Travel

My life is more than my work

TRAVEL: For a person who loves where he lives, I like going places! We've been to 5 of 7 continents, except for Antarctica and Australia, and one of those is, not unthinkable, but unlikely.  According to my list on TripAdvisor, I've been to 134 cities in 22 countries ... so far, soon 139 and 24. The USA is under-represented on my list; I want to see more. However, we did ride an Amtrak sleeper car to Savannah, so I was "leavin' on a midnight train to Georgia." 

TripAdvisor says I've been to 14% of the countries in the world. I need to pick up the pace!

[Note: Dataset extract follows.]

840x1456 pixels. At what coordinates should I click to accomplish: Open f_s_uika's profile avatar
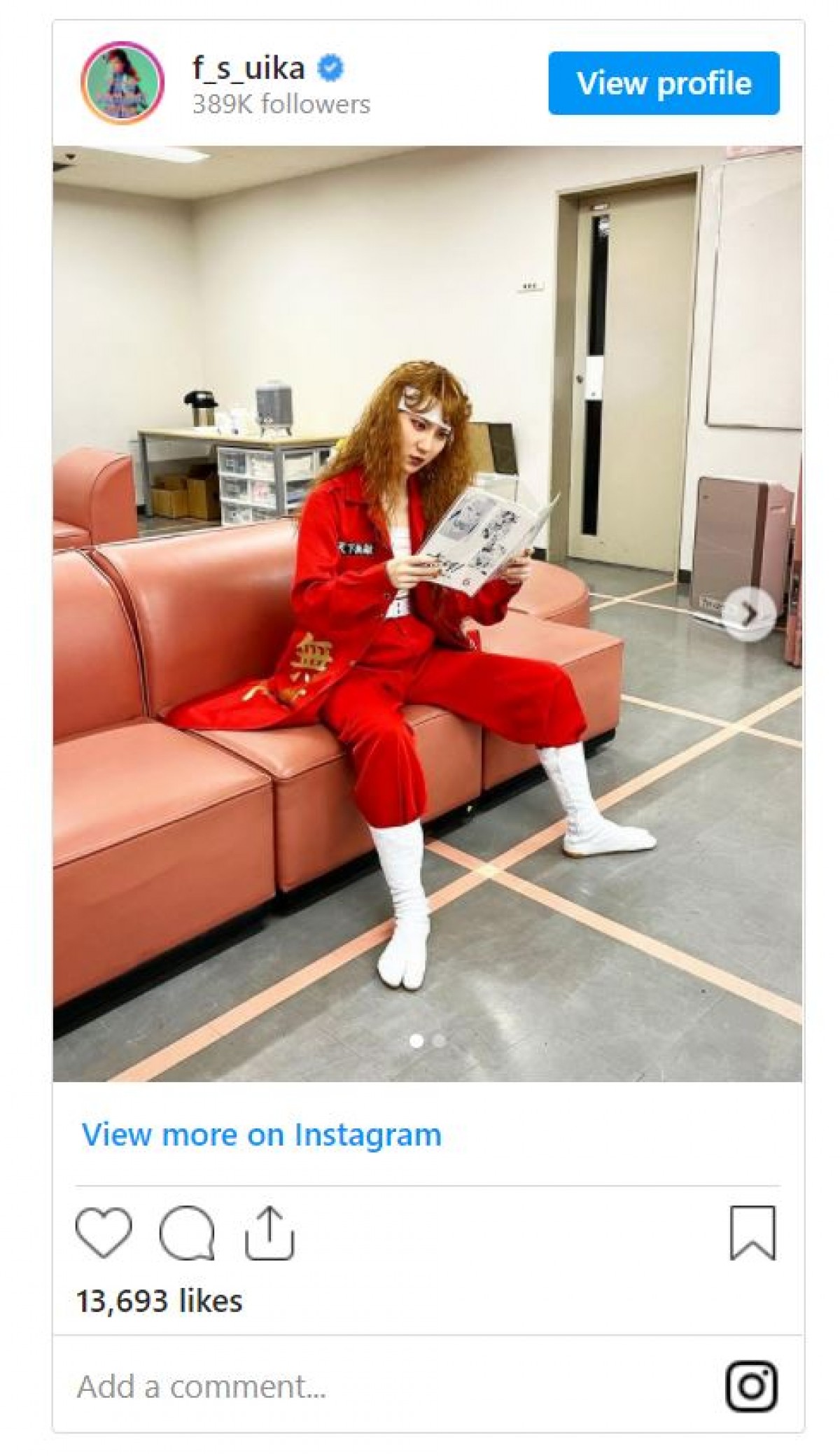point(122,83)
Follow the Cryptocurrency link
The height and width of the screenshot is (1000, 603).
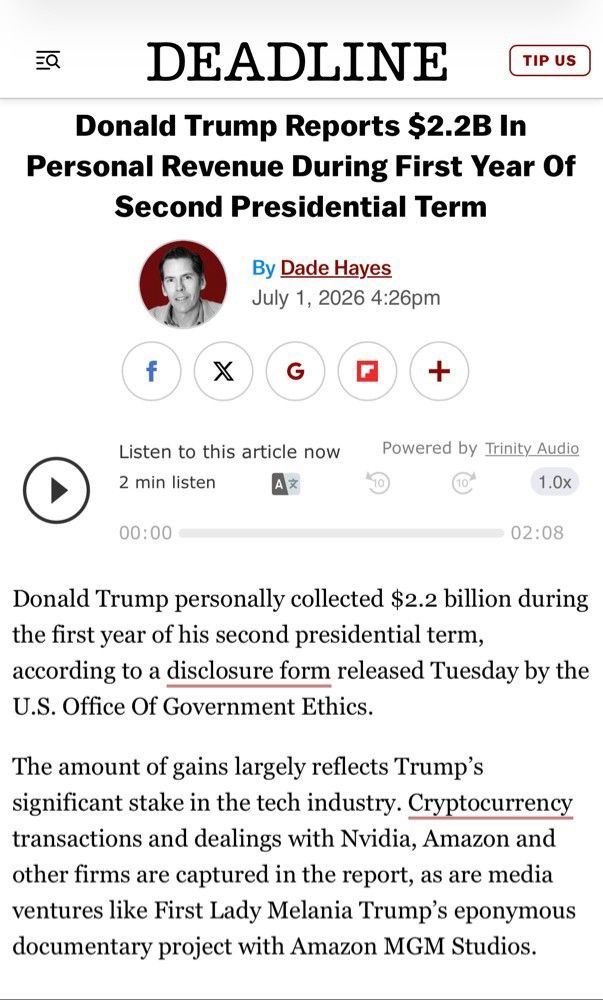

THE TOURING TEST: We show ourselves around Europe, but good tours are a great help where we don't know the culture, art, and history: I want to understand and appreciate what I see. Asking questions and getting human answers is a good way to assess a tour's quality, as well as to test artificial intelligence. Tours also help logistically, in places where I can't even read the *alphabet*, much less the language, freeing up my attention for experience rather than negotiating the details. To tour Turkey, I highly recommend the small Turkish company Pacha Tours ... it's all they do. Try to get their extraordinary Toplum as a guide, if you can; he's the best. Two fellow safari-ers in Kenya were talking about their own great Pacha Tours experience, but said the other group couldn't praise their guide enough, though they couldn't remember his name. I said "it was Toplum" and their jaws dropped … they couldn't recall it, but they recognized it. Talk about international renown!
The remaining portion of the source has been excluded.